O compromisso de trabalhar com pequenos produtores começou com Gabrielle Chanel. Cada um, com o seu próprio artesanato, contribuiu para muitos dos emblemas icônicos da marca. As camélias de 16 pétalas da Chanel são criadas exclusivamente pela casa de Lemarié desde os anos 1960, enquanto o sapateiro Massaro está por trás dos sapatos bicolores desde 1957. Outro símbolo importantíssimo da grife são os chapéus, fornecidos pela Maison Michel. Um laboratório criativo em evolução constante, a Maison Michel foi fundada em 1936 por Auguste Michel. Mas foi em 1968, com a chegada de dois talentosos chapeleiros, Pierre e Claudine Debard, que o sucesso foi alcançado de vez e a oficina passou a produzir itens para as principais marcas. Em 1975, Pierre Debard teve a ideia de reviver as máquinas Weissman, que permitem a montagem dos chapéus como se fazia antigamente, usando o ponto invisível, ou seja, sem a costura aparente. Isso possibilitou que eles pudessem responder às rigorosas demandas da alta-costura, que exigem um produto com o acabamento perfeito. Em 1983, Karl Lagerfeld começou a contar com a marca para dar vida às suas ideias engenhosas nos desfiles da Chanel.

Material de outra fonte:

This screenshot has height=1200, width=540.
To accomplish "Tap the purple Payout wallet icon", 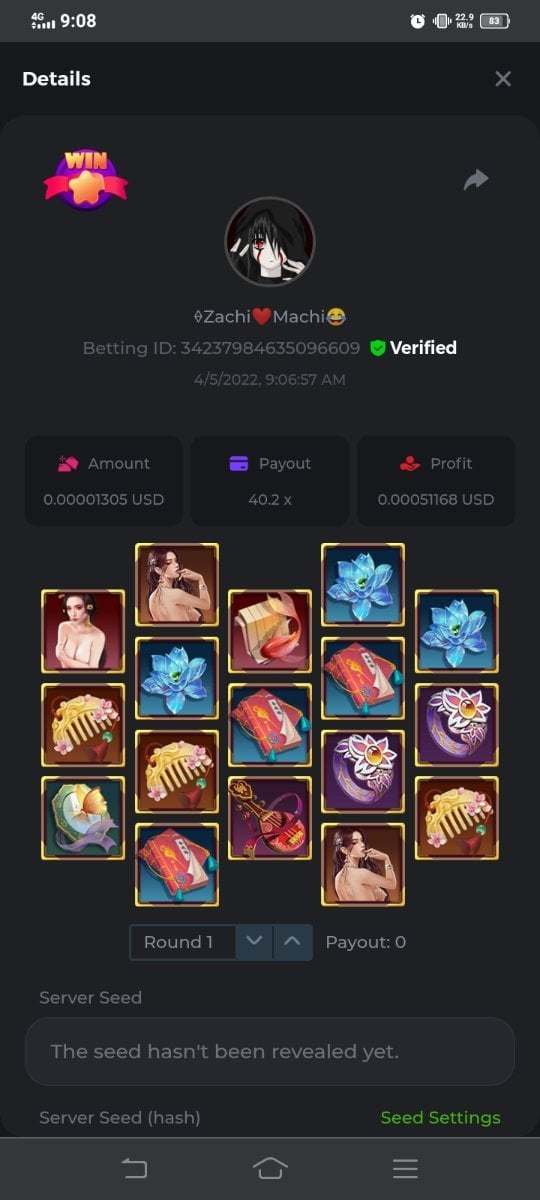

Rica em uma tradição excepcional, a Maison Michel conservou um tesouro de mais de 3 mil blocos de chapéus perfeitamente ovais e uma impressionante reserva de modelagens e feltros antigos – praticamente todos os segredos do comércio de chapeleiros e chapelarias estão nas mãos desses artesãos especializados. Ao adquirir a Maison Michel em 1997, foi esse savoir-faire único que a Chanel queria manter e preservar, além de colocar a marca em direção ao futuro.

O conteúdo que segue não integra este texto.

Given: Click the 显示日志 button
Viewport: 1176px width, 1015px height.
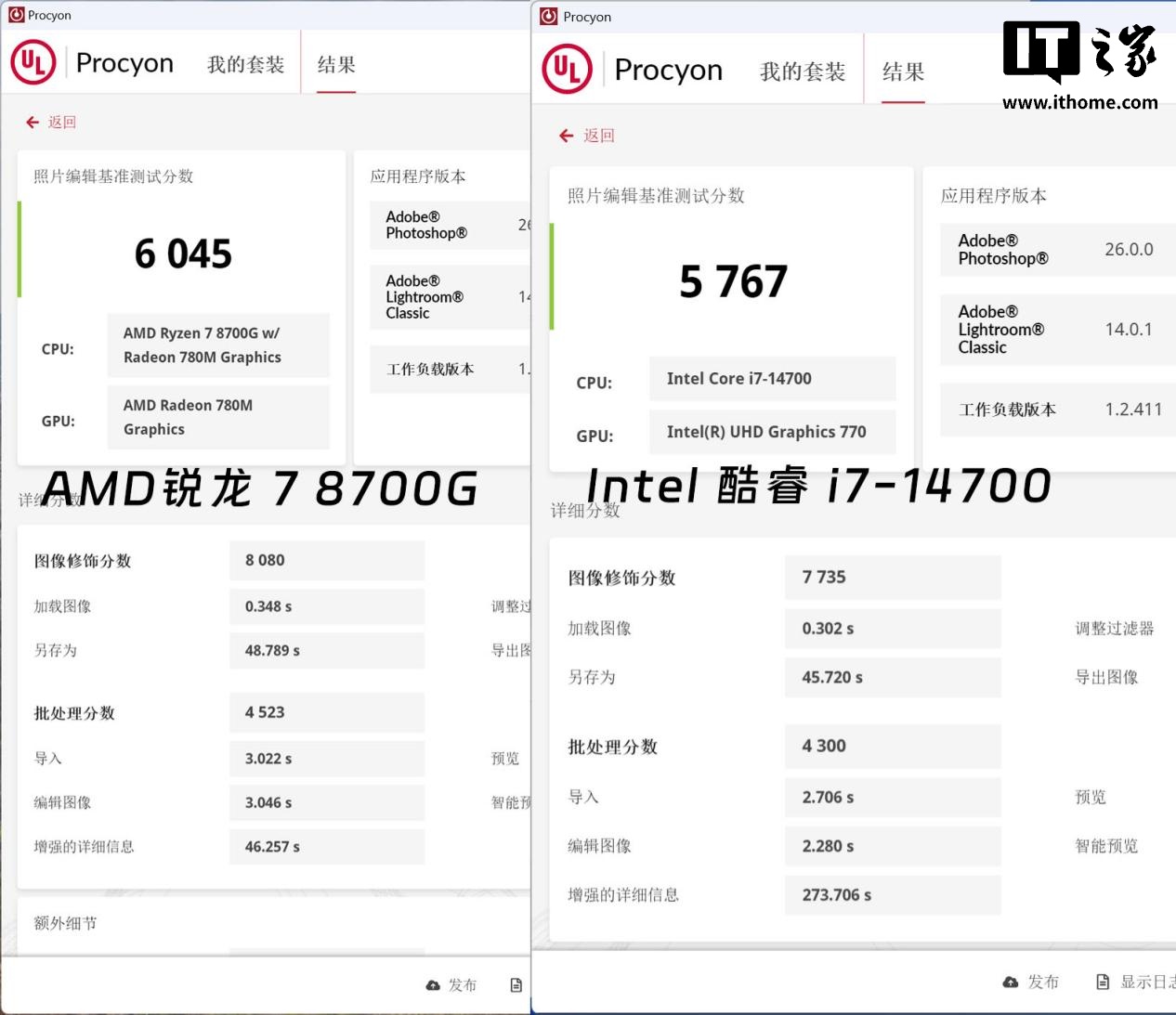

Desde 2006, a Maison Michel oferece produtos com o seu próprio nome e tem conquistado fashionistas mundo afora. Priscilla Royer, diretora artística desde o inverno de 2015, realiza uma reflexão pragmática sobre o chapéu, orientada para o indivíduo e seu próprio estilo. As criações da Maison Michel combinam inovação tecnológica, referências culturais e históricas com a usabilidade e o culto à atitude.